Document segment:
My bags were missing (due in on the 10:30), my rental car was waiting, and my villa keys were waiting. Paradise at last!

Okay, so here are some of the things that are changing:

The cruise ships. They are horrible. At one point we had 3 of them in harbor letting out all of those people on an island that just does not possess the infrastructure to support this. There is a young man who has been commissioned by the government there to do a study through next spring, regarding the problems. He is located right next door to the tourist office.

Due to the sudden invasions, the traffic was much heavier and there were a lot of lost people around. There needs to be a compromise (at best) with this, or I fear the island will be badly damaged. We did meet some cruise ship people right up at the Colombier lookout, and they, of course, were lost. They had rented a car, and were so very very polite. They were from Orlando, and they said they had no idea that St. Barths was so panoramic and beautiful. He said "I feel as if I'm intruding on something." At least he showed an appreciation for the island as it should be. The second change is construction going on in various parts of the island -- primarily in St. Jean and Pointe Milou. I know that every morning I would wake to the sound of those big trucks rolling by us. They are building a whole hillside of villas, which are currently offered for sale before they are built. Yuck.

The other change -- more minor, yet it left me feeling a little "irritated" is the new issue of "Tropical St. Barths" magazine, which just came out with its new edition. While the "magazine" is FREE, all U.S. citizens have to pay $8.00 for "postage" in order to get one by mail. So, my advice would be to get one by mail.

The local "newspaper" which they call a "magazine," which is called "St. Barths Magazine" has lots of articles about lots of changes in ownership/management of restaurants, as well as an article regarding the problem of the cruise ships. Many of you are familiar with L'Hibiscus. It is now called "Le Clocher." Pasta Paradise is now called "Paradiso." There are new managers of Le Castelets. We went up there and looked around. The menu looked great, but we definitely got the "snob" feeling there. But, from their driveway, I was able to take pictures of Mikhail Baryshkinov's villa just below!

Task requirements:
Reproduce the passage of the St. Barths travel report starting with "Due to the sudden" and going on through "are built. Yuck.".

Information supplied:
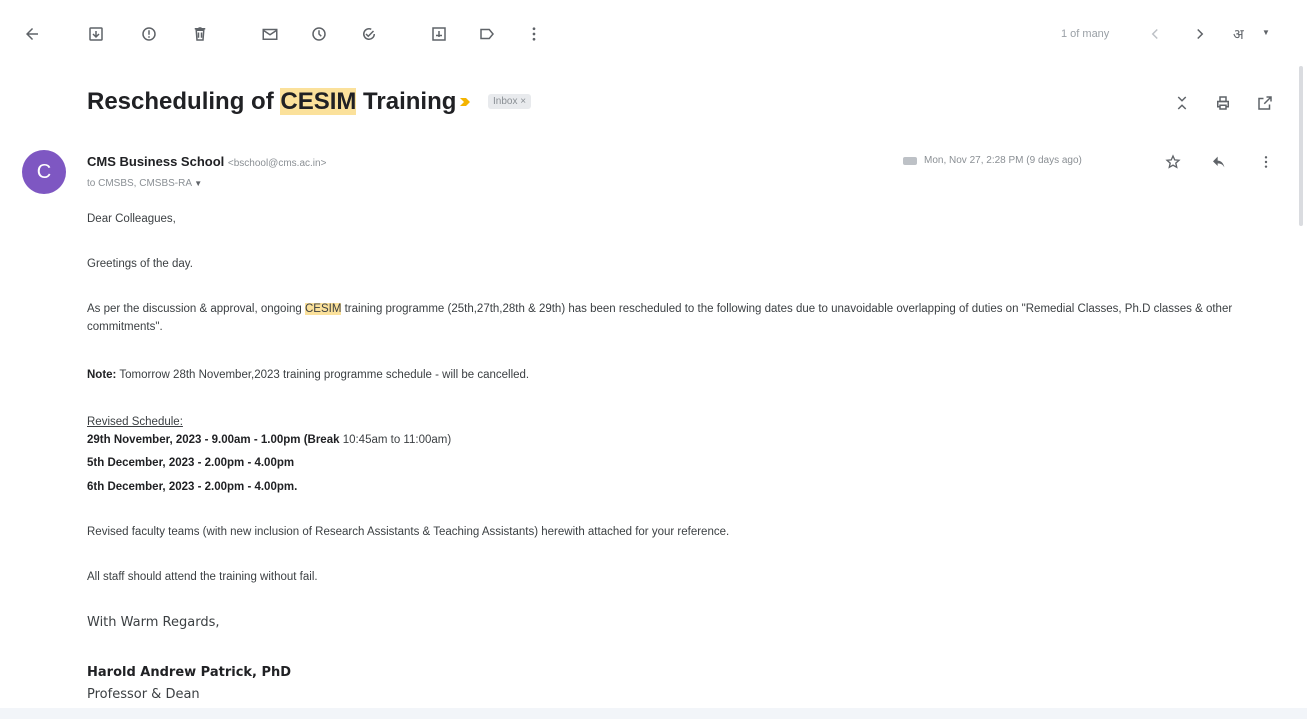 Image resolution: width=1307 pixels, height=719 pixels. What do you see at coordinates (277, 164) in the screenshot?
I see `sender-email: <bschool@cms.ac.in>` at bounding box center [277, 164].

Exercise answer:
Due to the sudden invasions, the traffic was much heavier and there were a lot of lost people around. There needs to be a compromise (at best) with this, or I fear the island will be badly damaged. We did meet some cruise ship people right up at the Colombier lookout, and they, of course, were lost. They had rented a car, and were so very very polite. They were from Orlando, and they said they had no idea that St. Barths was so panoramic and beautiful. He said "I feel as if I'm intruding on something." At least he showed an appreciation for the island as it should be. The second change is construction going on in various parts of the island -- primarily in St. Jean and Pointe Milou. I know that every morning I would wake to the sound of those big trucks rolling by us. They are building a whole hillside of villas, which are currently offered for sale before they are built. Yuck.